Our finding is in tandem with scanty VCT client flow widely recorded in other parts of Nigeria and abroad. GhAIN [12] reported that from 2004 to April 2007, only 480,000 Nigerians were counseled and tested, of which 88,000 (18.33%) were secured through specially organized Mobile Counseling and Testing (MCT) sessions. By April 2007, Anambra State had counseled and tested about 79,339 clients, which is about 16.52% of the said 480,000 Nigerians so far counseled and tested. If Anambra State recording VCT average annual client flow rate of 1.89% contributed 16.52% of Nigerians counseled and tested, it proves that VCT centers in other States were far less effective gateways. In Ethiopia, utilization of HIV testing services had been 5.1%, increasing to 12.1% by year 2008 [13]. This utilization rate includes all HIV testing from all sources, and not only testing from VCT centers. Globally, WHO [14] reported that coverage of HIV testing services remains poor especially in low and middle income countries where only 10% of person that need VCT have access to the service.

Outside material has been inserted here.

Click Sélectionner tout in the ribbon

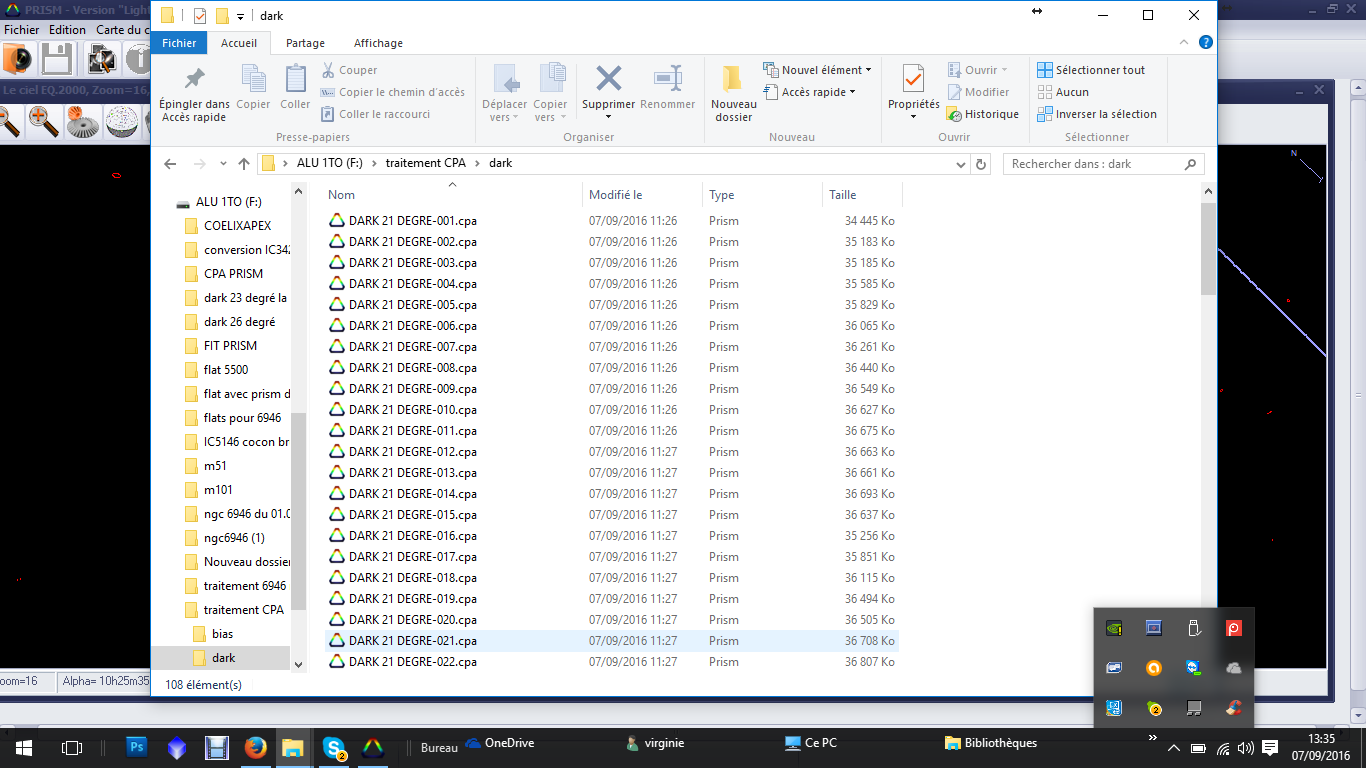pyautogui.click(x=1091, y=70)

Table 1 shows that during the period of our study, there were 117 VCT centers in Anambra State. From ANSACA record, as at 2011, there were 530 VCT counselors rendering services at the 117 VCT centers in the State. Using the 2011 figure of 83,305 clients counseled (Table 6), it implies that, on the average, each VCT center was patronized by 712 clients throughout the year; 60 clients in a month; and 3 clients in a day. For individual counselors, it implies that each counselor attended to 157 clients throughout the year; 13 clients per month; and 0.6 clients per day, using a 22 working day calendar. This shows a gross under-utilization of the VCT centers and the trained and certified counselors arising from low client flow.